#### Extract

At the same time, we must be careful not to support a simple binary opposition between A and B. for example, those who talk of “experimental writing” make that term sound as if we could easily distinguish between experimental and non-experimental. But it doesn’t really work that way. And there’s a lot of bad so-called experimental writing too, isn’t there? So categories must remain fluid and individual works must be taken on their own merit rather than merely touted as avant-garde or dismissed as mainstream.

Question

In your essay on the feud between Robert Duncan and Denise Levertov, “Poetry in Time of War,” you quoted Duncan as saying “poetry’s function is not to oppose evil, but to imagine it: what if Shakespeare had opposed Iago, or Dostoyevsky opposed Raskolnikov — the vital thing is that they CREATED Iago and Raskolnikov [so that] we begin to see betrayal and murder and theft in a new light.” This caused me to reflect on the current outcry against violence in the movies and video games–Do you feel that such texts are mere celebrations of violence, or have a much larger agenda that the powers that be would like to see
effaced?

########
#### Collected data

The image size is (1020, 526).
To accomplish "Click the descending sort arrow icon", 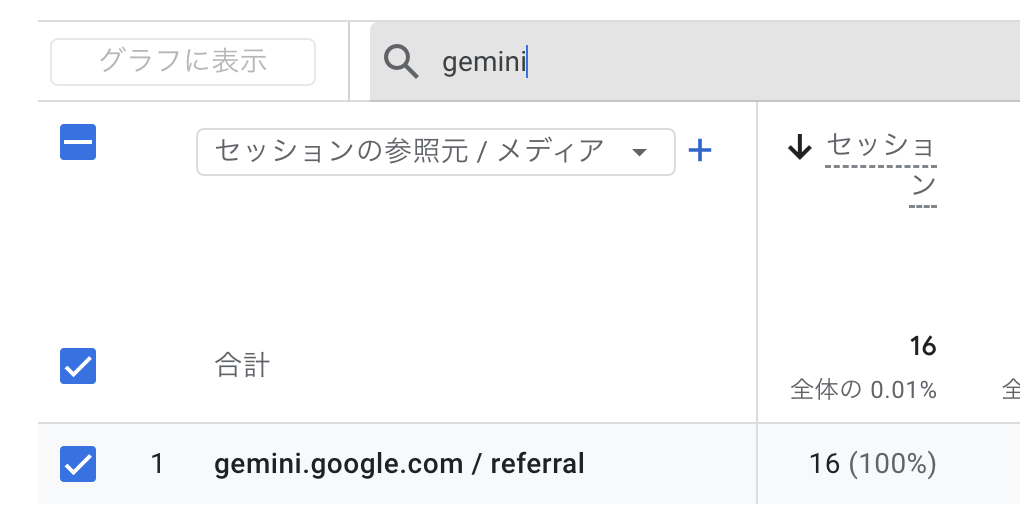I will 799,148.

########

Condense the paragraph of the interview excerpt that begins "At the same time" into a short bulleted list that keeps its main points. Rely only on the interview excerpt, not on the data.

- A simple binary opposition between A and B should be avoided.
- The term "experimental writing" suggests that experimental and non-experimental work are easy to tell apart, but they are not.
- A lot of so-called experimental writing is bad.
- Categories should stay fluid. Each work should be judged on its own merit rather than promoted as avant-garde or dismissed as mainstream.